"Cuando uno se enfrenta recopilar los datos y estadísticas de protección
social en España choca con dos graves problemas: por un lado, la mala
calidad de las estadísticas, no solo atribuible a España, y por otro, lo
triste de la realidad que se oculta a los ciudadanos.
Pero buceando y dejándose muchas horas, uno logra sacar una fotografía,
más o menos realista de la indigencia en la que está el sistema de
protección social en España.
(...) ciudadano sufre en silencio el drama de la brusca reducción de la protección por desempleo,
primera estación del vía crucis particular del excluido en España.
Continúa con la pérdida de camas hospitalarias y el aumento de las
listas de espera, el descenso de las prestaciones por dependencia y
consiguiente mengua de la pensión del abuelo que servía de sostén en
muchos hogares españoles.
Estos son algunos de los principales agujeros de la protección social en
España que, en términos comparados, está por debajo de países como
Portugal, Grecia o Irlanda, lo que dice muy poco de las autoridades
políticas españolas, tanto nacionales, como regionales, responsables de
una gran parte del pastel de la protección social en España.
Una de las
partidas que más sonrojo causa es lo dedicado a la infancia y
maternidad, que incluye ayudas por hijos, permisos maternos y paternos y
que está detrás, junto a la aberración de políticas laborales en
materia de horarios y la ausencia de políticas sociales de vivienda, de
la escasa tasa de natalidad que presenta España.
En lugar de sacar pecho
por las hazañas de Nadal y Contador frente a los franceses, más nos valdría imitar las políticas educativas y de natalidad que tiene Francia, uno de los escasos países que tiene mejor pirámide de población de toda la UE.
(...) se deberían presentar las principales cifras de protección social para
que lleguen a calibrar el cabreo que tienen los afectados y la magnitud
del problema.
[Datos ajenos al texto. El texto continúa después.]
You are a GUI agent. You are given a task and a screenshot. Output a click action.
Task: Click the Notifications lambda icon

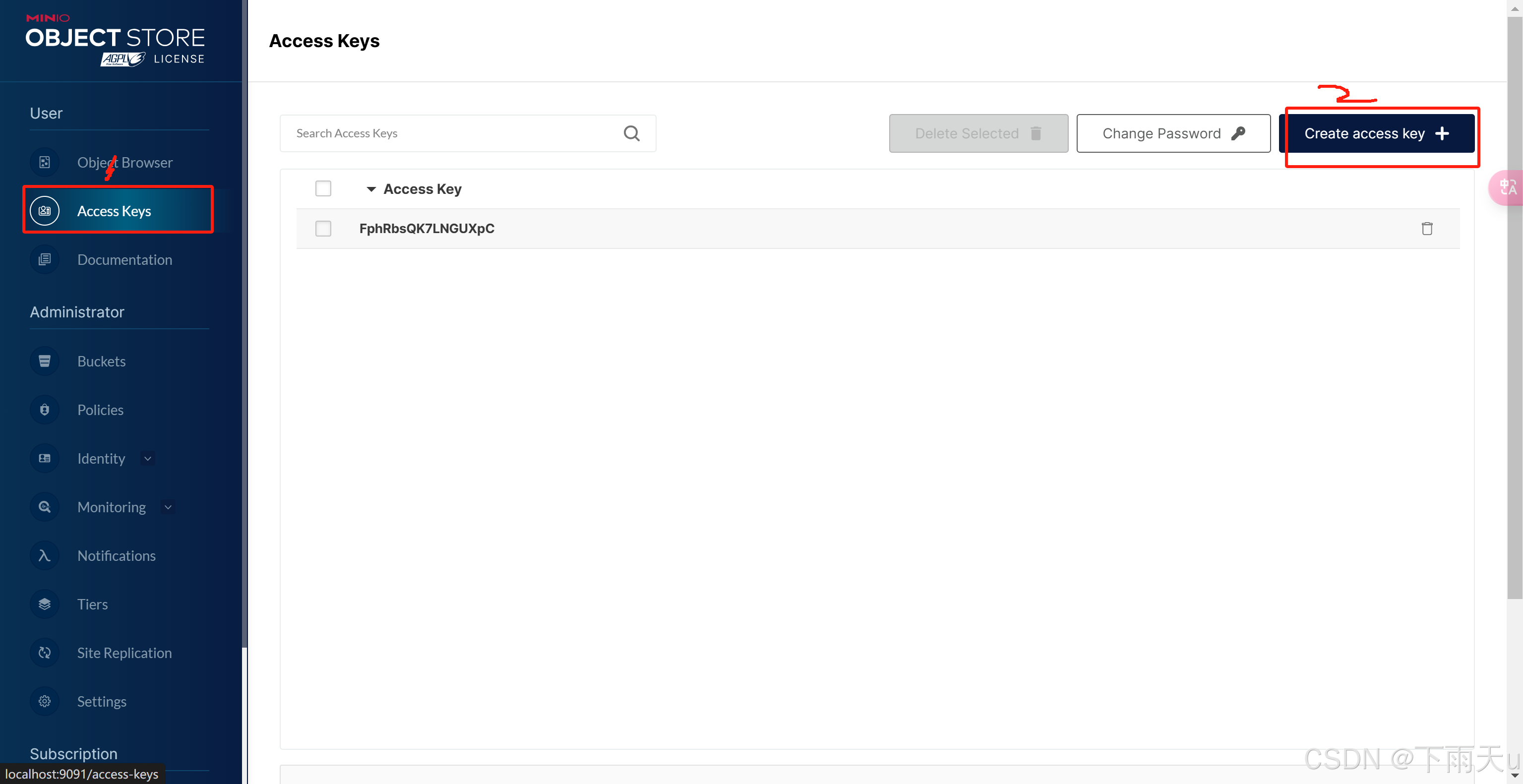coord(44,556)
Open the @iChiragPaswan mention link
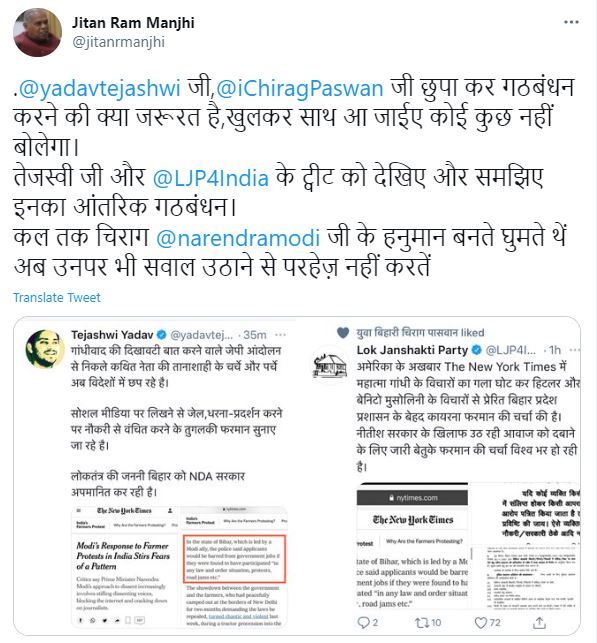This screenshot has height=643, width=597. [299, 89]
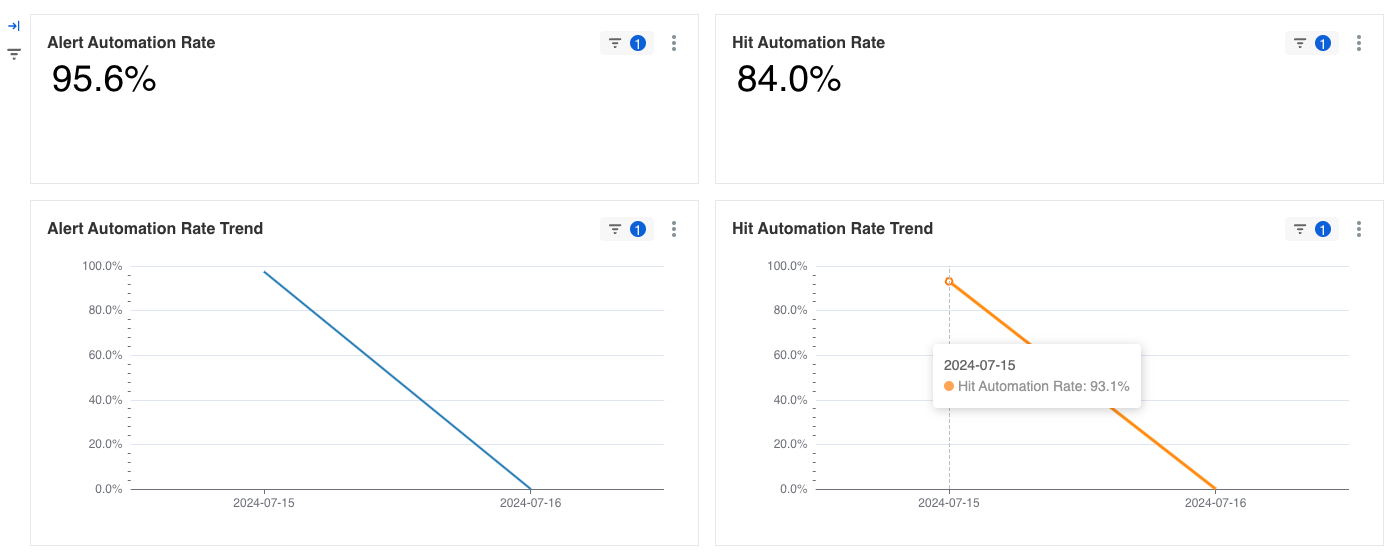Image resolution: width=1399 pixels, height=557 pixels.
Task: Click the blue trend line in Alert chart
Action: pyautogui.click(x=397, y=380)
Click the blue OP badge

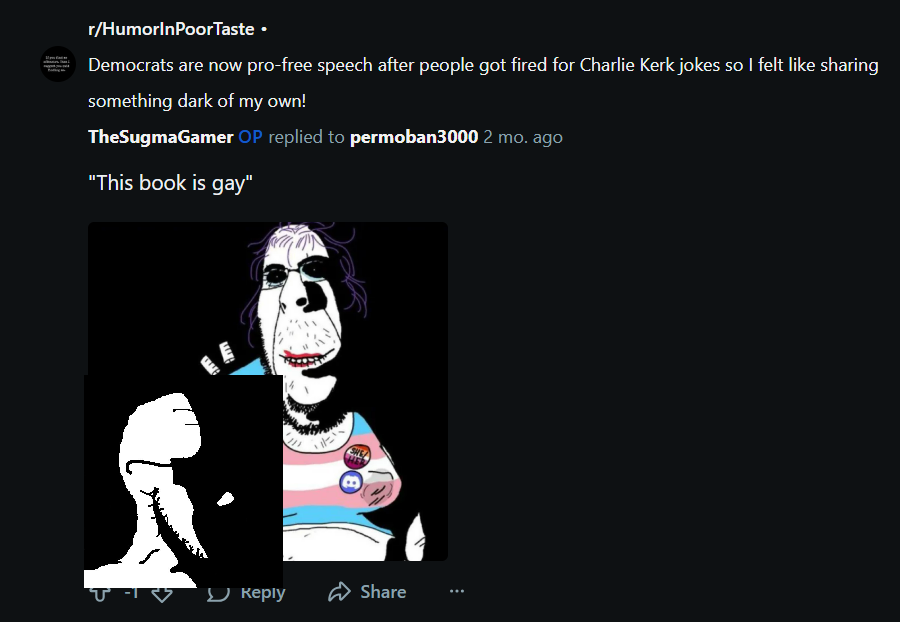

Por ejemplo, saben sus señorías que la pensión media de
jubilación apenas llega a 900€/mes y que una viuda cobra apenas 630€/mes
para sobrevivir.
Frente a este problema, las últimas reformas han ido
encaminadas a reducir el gasto en pensiones, creyendo que el problema es
este y no los ingresos de la Seguridad Social. Desde 2007 a 2015, los
ingresos de la Seguridad Social apenas han crecido un 0,2%, mientras que
los gastos lo han hecho un 28%.
A favor juega el efecto sustitución y la demografía, en contra la reducción de salarios y bases de cotización.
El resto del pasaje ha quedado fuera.